-- RECORDED DATA follows --

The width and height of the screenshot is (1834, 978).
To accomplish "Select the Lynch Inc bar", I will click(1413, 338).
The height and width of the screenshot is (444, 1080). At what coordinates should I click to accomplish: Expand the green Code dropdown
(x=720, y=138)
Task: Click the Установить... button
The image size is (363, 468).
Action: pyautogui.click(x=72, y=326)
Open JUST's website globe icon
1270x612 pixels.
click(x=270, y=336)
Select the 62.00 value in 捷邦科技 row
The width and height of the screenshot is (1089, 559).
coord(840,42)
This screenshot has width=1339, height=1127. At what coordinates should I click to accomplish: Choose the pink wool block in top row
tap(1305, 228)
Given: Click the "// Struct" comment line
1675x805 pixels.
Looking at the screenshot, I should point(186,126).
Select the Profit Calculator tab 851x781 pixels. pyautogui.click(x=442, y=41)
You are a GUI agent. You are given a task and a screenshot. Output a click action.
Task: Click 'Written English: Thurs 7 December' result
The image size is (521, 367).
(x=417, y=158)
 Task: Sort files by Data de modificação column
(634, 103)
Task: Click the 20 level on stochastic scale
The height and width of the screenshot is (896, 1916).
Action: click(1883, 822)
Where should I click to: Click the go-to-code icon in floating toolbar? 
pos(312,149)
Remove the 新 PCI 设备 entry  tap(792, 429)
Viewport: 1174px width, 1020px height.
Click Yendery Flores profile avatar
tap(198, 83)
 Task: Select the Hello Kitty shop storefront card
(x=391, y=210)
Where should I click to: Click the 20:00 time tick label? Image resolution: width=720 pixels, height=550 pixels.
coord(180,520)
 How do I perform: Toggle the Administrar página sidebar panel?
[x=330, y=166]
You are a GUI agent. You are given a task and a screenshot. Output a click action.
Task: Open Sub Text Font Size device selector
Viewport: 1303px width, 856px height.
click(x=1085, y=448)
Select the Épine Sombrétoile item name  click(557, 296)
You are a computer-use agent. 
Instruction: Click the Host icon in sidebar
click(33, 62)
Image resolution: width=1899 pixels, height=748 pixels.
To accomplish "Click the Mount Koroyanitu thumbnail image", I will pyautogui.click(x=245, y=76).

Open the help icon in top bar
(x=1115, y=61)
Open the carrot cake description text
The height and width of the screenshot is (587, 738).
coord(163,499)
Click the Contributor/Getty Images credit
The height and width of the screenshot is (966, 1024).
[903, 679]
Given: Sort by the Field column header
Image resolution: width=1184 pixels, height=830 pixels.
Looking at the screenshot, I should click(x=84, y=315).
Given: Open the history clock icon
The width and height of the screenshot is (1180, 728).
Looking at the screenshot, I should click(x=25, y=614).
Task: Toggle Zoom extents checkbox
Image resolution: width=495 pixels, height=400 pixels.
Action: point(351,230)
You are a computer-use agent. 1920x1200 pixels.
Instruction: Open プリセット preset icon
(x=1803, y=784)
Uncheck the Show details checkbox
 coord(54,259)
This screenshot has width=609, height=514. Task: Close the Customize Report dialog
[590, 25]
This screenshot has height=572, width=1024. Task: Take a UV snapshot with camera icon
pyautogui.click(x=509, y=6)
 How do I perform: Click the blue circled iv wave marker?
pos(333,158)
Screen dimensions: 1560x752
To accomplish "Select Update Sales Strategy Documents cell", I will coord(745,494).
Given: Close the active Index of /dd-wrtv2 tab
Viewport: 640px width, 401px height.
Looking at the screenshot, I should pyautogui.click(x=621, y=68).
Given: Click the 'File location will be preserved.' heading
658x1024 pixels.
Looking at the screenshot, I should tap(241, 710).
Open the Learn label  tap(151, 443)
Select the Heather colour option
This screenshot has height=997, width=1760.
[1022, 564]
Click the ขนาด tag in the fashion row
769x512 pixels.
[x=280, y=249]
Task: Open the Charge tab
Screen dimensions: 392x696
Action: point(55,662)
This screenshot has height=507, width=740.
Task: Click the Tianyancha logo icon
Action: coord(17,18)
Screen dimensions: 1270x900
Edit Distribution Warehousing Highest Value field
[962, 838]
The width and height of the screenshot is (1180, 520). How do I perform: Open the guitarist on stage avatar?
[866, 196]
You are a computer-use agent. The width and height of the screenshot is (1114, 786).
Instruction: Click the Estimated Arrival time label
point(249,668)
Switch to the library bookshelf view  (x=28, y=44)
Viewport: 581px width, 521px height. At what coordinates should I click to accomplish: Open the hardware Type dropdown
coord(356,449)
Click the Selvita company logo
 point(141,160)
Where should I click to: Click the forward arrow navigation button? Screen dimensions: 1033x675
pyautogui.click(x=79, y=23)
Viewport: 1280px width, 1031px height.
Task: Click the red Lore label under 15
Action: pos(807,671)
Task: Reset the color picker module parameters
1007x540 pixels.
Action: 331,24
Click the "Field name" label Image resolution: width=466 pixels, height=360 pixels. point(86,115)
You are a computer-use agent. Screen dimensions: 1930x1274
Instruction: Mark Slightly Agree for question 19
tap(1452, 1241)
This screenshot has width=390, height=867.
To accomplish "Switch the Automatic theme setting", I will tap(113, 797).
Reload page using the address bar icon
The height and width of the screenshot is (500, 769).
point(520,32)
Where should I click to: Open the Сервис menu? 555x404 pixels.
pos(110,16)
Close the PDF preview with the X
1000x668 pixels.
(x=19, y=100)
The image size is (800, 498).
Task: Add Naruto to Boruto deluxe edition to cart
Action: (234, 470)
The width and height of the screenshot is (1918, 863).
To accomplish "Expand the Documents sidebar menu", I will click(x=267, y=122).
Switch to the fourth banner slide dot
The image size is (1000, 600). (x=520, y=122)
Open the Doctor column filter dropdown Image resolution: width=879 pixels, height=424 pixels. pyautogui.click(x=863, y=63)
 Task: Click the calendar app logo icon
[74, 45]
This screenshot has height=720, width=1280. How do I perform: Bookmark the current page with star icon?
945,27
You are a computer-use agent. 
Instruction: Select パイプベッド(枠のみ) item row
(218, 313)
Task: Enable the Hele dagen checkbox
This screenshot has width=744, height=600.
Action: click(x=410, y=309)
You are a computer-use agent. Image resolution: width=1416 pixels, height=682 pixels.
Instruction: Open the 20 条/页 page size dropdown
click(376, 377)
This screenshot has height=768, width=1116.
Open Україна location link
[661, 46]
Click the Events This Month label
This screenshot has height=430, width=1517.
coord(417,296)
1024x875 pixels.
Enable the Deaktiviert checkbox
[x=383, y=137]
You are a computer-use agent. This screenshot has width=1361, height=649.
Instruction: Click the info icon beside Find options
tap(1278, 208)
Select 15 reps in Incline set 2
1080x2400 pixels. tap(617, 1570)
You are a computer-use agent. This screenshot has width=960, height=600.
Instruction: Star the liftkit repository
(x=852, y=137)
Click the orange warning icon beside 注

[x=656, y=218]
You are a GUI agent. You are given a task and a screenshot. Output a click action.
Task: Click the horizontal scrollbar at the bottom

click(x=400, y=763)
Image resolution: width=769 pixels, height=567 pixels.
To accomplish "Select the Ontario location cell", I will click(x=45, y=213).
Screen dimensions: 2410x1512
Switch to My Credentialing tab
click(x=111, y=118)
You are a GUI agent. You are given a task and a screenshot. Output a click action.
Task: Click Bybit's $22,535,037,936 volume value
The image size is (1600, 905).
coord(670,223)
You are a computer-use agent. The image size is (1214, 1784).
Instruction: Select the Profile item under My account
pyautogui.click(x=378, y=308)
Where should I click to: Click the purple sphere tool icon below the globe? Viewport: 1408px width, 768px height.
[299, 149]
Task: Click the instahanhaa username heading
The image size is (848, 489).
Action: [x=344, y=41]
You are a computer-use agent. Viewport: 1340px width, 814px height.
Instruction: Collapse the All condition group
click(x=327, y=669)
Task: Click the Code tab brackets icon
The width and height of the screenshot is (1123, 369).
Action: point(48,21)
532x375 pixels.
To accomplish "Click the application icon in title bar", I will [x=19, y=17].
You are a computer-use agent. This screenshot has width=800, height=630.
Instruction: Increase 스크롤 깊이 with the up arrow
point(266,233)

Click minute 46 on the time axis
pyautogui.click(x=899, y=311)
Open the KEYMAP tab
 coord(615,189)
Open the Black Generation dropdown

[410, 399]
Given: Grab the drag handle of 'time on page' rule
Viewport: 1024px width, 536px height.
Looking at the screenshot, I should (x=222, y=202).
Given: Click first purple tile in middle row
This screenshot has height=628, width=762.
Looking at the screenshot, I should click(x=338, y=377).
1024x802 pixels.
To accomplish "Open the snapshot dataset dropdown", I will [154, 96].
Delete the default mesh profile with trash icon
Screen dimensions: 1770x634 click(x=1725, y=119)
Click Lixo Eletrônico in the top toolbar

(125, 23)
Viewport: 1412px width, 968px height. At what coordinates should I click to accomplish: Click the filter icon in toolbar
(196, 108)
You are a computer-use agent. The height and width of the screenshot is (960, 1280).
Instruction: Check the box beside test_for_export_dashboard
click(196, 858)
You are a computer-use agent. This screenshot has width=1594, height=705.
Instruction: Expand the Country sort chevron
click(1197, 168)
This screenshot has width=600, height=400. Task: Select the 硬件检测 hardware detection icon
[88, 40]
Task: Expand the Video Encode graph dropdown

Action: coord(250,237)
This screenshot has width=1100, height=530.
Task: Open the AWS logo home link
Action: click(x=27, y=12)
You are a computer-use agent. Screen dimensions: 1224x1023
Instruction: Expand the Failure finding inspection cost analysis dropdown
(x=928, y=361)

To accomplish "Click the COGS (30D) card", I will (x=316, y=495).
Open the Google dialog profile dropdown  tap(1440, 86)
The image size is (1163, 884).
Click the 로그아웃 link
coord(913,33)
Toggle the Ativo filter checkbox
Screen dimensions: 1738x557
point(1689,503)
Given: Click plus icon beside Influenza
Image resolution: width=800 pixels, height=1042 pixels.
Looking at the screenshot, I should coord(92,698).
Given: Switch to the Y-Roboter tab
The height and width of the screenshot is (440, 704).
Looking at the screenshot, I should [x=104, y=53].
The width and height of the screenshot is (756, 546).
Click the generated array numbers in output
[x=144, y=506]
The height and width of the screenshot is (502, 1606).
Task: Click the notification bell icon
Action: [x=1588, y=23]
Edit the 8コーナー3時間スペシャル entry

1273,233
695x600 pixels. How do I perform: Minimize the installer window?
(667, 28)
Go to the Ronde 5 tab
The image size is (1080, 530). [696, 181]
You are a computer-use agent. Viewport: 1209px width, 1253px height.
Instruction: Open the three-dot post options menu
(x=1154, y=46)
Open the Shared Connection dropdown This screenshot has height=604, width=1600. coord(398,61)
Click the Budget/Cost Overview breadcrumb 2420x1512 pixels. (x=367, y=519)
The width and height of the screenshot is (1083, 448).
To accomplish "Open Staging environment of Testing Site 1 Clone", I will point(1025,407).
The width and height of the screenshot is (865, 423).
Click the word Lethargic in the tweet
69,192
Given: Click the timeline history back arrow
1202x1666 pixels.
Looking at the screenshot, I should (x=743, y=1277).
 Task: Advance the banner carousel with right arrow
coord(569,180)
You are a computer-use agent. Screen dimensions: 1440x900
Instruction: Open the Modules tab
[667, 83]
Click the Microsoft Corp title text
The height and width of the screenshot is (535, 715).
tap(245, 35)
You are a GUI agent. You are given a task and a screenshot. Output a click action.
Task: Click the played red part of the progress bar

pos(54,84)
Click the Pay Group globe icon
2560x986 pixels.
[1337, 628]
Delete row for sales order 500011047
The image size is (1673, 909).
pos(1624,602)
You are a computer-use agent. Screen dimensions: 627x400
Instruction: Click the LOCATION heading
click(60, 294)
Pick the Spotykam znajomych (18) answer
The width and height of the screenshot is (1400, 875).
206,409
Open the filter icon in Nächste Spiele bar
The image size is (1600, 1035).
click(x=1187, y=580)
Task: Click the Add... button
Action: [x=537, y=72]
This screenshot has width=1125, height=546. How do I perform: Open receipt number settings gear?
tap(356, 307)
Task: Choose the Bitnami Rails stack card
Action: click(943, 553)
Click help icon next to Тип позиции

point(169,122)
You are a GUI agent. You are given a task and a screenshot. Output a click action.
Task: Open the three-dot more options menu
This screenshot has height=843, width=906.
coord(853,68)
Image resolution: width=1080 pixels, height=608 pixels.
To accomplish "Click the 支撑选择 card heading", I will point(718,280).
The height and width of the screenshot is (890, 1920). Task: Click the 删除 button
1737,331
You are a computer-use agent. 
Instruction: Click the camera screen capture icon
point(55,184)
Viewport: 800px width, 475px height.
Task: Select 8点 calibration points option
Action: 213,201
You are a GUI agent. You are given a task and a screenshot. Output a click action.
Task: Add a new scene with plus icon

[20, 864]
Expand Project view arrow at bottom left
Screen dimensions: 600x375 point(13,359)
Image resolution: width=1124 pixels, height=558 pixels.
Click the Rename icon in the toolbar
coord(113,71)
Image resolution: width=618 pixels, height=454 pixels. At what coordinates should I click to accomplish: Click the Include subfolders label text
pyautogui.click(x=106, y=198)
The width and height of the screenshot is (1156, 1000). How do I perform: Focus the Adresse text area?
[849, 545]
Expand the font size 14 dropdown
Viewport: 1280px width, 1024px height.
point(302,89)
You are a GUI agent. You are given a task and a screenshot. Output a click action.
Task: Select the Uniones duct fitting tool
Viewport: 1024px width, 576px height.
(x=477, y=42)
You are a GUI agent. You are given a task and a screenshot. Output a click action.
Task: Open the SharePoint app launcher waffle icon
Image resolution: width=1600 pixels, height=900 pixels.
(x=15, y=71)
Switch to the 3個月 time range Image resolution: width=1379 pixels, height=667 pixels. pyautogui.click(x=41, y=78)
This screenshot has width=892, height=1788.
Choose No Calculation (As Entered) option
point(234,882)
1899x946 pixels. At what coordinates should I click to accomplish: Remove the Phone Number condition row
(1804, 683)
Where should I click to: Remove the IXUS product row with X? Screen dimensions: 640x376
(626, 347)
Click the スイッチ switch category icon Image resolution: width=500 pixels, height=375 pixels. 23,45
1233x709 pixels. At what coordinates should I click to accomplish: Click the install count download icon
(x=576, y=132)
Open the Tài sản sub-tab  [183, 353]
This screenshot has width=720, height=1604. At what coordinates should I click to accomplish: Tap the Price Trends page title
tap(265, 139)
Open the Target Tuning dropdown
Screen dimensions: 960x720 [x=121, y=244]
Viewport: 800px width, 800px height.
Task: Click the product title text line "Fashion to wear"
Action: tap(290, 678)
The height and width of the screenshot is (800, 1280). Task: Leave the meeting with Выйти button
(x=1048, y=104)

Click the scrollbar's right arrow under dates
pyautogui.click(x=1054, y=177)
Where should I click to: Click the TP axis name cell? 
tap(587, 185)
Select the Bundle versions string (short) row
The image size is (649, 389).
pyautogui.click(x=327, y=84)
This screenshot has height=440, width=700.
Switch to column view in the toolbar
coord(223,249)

-- RECORDED DATA concluded --

Everything from the line with "The image size is (1600, 1035)." through the line with "Image resolution: width=1080" should be written out exactly as it appears above, end lines included, and nothing outside that range.

The image size is (1600, 1035).
click(x=1187, y=580)
Task: Click the Add... button
Action: [x=537, y=72]
This screenshot has width=1125, height=546. How do I perform: Open receipt number settings gear?
tap(356, 307)
Task: Choose the Bitnami Rails stack card
Action: click(943, 553)
Click help icon next to Тип позиции

point(169,122)
You are a GUI agent. You are given a task and a screenshot. Output a click action.
Task: Open the three-dot more options menu
This screenshot has height=843, width=906.
coord(853,68)
Image resolution: width=1080 pixels, height=608 pixels.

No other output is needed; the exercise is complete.